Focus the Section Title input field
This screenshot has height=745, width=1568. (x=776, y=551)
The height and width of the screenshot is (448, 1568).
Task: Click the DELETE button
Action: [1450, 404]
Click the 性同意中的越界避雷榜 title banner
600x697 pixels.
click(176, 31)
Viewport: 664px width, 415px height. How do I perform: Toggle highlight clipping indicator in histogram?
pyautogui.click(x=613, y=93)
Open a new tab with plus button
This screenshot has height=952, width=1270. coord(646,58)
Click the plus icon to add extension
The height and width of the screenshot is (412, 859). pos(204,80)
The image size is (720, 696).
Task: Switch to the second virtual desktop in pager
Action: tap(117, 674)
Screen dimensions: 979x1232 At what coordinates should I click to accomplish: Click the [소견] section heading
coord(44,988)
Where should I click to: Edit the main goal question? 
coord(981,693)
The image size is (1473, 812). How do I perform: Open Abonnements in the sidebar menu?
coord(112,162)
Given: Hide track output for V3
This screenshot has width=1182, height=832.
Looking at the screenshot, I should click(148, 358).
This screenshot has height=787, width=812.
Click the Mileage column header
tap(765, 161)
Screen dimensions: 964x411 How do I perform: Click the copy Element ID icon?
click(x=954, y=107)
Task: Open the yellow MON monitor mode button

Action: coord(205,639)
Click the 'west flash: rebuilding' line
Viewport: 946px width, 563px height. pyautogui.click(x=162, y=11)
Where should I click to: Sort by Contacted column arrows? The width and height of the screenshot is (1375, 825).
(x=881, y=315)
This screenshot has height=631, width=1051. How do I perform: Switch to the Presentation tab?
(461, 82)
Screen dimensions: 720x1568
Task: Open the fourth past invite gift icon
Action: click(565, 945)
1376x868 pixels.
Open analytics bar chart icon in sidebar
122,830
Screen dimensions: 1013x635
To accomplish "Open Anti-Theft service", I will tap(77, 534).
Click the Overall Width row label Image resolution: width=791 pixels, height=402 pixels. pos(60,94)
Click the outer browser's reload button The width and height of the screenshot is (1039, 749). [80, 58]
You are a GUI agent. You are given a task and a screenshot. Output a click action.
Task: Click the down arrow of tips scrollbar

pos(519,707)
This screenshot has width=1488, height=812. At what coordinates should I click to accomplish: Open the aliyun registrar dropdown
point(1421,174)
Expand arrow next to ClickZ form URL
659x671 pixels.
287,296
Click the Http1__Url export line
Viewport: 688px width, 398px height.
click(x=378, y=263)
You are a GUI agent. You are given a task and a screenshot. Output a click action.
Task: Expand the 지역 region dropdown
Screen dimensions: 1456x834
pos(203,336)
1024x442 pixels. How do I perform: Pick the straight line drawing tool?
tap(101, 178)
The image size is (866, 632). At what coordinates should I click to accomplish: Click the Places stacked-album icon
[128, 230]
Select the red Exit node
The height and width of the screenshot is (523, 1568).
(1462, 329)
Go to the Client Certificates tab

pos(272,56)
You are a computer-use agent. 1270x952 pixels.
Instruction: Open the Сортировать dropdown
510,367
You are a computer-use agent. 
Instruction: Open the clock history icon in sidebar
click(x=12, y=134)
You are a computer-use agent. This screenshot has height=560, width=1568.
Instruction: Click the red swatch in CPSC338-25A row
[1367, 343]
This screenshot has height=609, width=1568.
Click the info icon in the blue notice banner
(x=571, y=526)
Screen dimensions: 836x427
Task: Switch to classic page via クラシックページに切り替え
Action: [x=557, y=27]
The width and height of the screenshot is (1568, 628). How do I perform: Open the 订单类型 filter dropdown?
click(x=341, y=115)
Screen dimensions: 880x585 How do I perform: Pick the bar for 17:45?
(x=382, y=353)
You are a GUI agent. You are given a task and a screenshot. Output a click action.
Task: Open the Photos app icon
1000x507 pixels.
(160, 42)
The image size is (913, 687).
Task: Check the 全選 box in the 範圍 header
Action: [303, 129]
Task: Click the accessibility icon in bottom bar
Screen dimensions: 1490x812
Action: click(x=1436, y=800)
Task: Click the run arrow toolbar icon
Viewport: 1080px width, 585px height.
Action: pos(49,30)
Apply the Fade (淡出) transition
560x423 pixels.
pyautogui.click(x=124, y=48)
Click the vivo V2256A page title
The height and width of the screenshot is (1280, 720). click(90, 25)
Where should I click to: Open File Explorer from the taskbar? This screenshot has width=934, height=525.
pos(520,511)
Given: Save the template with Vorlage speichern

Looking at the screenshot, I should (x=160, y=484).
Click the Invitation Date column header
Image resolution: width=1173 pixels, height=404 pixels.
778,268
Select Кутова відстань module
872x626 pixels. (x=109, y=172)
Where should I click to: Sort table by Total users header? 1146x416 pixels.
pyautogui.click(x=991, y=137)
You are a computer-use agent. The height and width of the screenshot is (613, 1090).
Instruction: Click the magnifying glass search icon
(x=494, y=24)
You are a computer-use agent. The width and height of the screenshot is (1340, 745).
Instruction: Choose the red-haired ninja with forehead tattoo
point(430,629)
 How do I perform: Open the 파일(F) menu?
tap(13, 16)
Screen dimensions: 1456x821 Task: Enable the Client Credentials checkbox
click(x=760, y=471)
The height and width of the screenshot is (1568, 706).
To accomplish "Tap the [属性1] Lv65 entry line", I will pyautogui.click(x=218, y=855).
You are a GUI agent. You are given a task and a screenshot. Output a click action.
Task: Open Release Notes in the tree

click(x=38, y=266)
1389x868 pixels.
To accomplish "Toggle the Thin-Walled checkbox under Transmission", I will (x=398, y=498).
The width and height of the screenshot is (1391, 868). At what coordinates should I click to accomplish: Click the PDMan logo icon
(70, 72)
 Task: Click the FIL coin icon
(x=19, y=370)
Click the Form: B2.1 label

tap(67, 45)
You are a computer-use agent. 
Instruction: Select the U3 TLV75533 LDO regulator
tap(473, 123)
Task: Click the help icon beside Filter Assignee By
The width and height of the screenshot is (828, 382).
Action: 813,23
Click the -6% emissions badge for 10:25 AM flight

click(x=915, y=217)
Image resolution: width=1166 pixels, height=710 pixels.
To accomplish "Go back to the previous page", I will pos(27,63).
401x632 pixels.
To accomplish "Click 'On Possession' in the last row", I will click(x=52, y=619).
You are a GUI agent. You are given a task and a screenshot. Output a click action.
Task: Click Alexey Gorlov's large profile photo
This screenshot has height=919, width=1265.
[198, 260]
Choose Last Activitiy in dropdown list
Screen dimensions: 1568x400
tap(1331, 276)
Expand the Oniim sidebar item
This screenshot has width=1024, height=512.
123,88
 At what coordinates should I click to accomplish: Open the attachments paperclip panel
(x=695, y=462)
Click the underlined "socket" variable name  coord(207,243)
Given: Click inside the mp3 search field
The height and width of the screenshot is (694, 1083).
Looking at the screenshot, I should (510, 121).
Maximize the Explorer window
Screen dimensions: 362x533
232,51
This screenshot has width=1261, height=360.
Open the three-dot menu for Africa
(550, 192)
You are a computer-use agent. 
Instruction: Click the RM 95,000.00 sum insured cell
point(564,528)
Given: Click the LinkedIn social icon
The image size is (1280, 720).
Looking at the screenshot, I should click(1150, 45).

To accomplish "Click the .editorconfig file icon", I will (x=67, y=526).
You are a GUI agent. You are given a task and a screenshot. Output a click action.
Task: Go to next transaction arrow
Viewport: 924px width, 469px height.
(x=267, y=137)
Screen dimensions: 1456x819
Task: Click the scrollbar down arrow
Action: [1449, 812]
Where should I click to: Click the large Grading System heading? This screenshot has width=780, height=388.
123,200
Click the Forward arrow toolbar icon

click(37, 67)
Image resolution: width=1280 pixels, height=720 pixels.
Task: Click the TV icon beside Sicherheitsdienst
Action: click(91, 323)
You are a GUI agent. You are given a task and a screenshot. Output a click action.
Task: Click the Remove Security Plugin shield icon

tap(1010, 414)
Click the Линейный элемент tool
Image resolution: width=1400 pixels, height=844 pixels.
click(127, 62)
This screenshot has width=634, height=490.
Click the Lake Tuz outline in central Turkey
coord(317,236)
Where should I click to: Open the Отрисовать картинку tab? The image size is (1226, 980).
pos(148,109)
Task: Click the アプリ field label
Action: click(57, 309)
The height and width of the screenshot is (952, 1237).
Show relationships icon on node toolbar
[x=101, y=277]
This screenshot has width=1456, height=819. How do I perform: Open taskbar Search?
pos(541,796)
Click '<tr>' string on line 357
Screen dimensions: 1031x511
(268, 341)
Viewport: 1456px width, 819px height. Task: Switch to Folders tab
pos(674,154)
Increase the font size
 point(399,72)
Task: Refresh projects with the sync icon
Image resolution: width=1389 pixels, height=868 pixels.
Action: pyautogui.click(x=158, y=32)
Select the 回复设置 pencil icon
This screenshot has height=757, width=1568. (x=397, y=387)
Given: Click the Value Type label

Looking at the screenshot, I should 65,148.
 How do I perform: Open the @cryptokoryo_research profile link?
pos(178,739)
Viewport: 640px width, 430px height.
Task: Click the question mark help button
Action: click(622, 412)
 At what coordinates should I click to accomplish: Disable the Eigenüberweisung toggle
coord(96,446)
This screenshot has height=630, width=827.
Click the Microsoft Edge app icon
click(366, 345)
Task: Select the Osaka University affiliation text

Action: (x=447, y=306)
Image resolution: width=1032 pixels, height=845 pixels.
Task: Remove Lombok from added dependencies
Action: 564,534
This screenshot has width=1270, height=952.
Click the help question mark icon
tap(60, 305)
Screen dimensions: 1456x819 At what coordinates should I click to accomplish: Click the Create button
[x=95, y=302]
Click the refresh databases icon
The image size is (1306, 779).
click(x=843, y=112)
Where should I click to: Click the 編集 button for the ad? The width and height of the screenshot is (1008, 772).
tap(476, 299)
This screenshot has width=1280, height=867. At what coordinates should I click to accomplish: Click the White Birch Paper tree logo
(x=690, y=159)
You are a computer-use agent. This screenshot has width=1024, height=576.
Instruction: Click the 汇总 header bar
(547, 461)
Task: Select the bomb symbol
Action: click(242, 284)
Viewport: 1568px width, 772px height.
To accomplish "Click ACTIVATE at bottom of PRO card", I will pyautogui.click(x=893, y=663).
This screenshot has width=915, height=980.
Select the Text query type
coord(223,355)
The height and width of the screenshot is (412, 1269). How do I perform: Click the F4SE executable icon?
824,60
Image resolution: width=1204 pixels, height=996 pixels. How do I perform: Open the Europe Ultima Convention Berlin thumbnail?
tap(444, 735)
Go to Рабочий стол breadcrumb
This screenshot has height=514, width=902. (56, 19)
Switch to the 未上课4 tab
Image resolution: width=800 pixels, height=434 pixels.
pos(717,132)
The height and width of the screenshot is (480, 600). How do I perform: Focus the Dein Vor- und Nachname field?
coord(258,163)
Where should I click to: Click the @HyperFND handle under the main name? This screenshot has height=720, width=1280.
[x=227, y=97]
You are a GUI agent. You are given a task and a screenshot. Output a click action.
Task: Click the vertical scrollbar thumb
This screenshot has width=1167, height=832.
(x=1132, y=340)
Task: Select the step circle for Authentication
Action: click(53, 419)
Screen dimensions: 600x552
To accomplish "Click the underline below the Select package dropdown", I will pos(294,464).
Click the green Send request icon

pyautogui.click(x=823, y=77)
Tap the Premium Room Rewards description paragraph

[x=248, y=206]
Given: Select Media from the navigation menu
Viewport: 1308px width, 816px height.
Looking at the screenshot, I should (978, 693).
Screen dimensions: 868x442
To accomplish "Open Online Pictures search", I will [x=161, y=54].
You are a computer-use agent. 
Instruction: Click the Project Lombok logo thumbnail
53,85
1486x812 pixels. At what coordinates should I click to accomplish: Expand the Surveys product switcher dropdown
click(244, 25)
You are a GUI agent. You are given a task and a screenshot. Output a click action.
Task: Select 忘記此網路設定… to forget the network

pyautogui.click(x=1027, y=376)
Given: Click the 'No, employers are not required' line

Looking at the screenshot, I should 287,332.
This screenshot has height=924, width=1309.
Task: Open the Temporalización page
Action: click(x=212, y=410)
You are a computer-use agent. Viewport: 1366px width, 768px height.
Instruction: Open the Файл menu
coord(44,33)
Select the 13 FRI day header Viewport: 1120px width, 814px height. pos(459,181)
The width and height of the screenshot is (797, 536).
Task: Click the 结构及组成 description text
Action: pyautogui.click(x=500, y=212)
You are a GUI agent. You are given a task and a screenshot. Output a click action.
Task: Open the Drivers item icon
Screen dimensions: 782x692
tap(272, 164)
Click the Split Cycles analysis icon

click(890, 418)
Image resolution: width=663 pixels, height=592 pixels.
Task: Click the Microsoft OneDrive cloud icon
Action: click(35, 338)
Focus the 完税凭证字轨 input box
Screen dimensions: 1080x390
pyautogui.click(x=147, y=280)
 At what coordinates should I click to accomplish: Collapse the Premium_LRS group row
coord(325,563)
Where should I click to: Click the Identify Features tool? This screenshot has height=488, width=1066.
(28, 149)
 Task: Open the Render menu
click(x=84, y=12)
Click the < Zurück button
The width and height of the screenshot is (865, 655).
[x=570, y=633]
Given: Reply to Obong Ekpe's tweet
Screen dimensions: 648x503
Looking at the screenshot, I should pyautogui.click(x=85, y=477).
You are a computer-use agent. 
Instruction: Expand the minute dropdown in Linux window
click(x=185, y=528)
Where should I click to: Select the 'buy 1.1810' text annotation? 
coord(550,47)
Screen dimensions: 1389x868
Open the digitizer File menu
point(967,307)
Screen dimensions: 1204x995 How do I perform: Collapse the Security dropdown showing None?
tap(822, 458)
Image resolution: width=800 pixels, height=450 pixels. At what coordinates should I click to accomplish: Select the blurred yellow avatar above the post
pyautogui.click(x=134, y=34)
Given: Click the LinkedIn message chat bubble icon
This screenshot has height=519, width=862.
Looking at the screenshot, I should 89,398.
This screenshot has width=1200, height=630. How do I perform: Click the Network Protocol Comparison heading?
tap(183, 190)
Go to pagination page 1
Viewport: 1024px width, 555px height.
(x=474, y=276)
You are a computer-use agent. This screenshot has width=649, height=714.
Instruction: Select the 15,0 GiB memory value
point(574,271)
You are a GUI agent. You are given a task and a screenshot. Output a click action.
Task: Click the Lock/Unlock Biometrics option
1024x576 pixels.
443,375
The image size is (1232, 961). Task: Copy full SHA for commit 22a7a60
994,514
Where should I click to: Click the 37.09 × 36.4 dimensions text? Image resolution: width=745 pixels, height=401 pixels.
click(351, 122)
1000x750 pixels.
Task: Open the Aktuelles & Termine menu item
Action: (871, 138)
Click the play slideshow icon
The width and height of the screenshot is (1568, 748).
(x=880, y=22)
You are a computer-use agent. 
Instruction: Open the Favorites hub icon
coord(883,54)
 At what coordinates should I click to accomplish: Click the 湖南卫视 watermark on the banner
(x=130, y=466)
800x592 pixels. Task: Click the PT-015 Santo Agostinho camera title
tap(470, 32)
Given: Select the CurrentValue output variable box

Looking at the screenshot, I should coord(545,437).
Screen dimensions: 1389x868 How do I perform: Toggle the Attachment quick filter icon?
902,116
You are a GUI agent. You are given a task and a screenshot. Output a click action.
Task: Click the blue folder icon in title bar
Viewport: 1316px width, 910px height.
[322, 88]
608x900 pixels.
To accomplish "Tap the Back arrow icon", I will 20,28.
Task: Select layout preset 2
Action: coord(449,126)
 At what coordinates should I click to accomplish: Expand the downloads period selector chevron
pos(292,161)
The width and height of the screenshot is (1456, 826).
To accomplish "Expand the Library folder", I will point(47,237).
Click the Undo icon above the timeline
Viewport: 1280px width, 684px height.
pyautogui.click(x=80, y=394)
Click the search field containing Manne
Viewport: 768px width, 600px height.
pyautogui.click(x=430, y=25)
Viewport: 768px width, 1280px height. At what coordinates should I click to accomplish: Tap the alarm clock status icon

════════

Reproduce, without any change, the stretch of the material from the line containing "This screenshot has height=609, width=1568." through the line containing "(x=382, y=353)".

This screenshot has height=609, width=1568.
Click the info icon in the blue notice banner
(x=571, y=526)
Screen dimensions: 836x427
Task: Switch to classic page via クラシックページに切り替え
Action: [x=557, y=27]
The width and height of the screenshot is (1568, 628). How do I perform: Open the 订单类型 filter dropdown?
click(x=341, y=115)
Screen dimensions: 880x585 How do I perform: Pick the bar for 17:45?
(x=382, y=353)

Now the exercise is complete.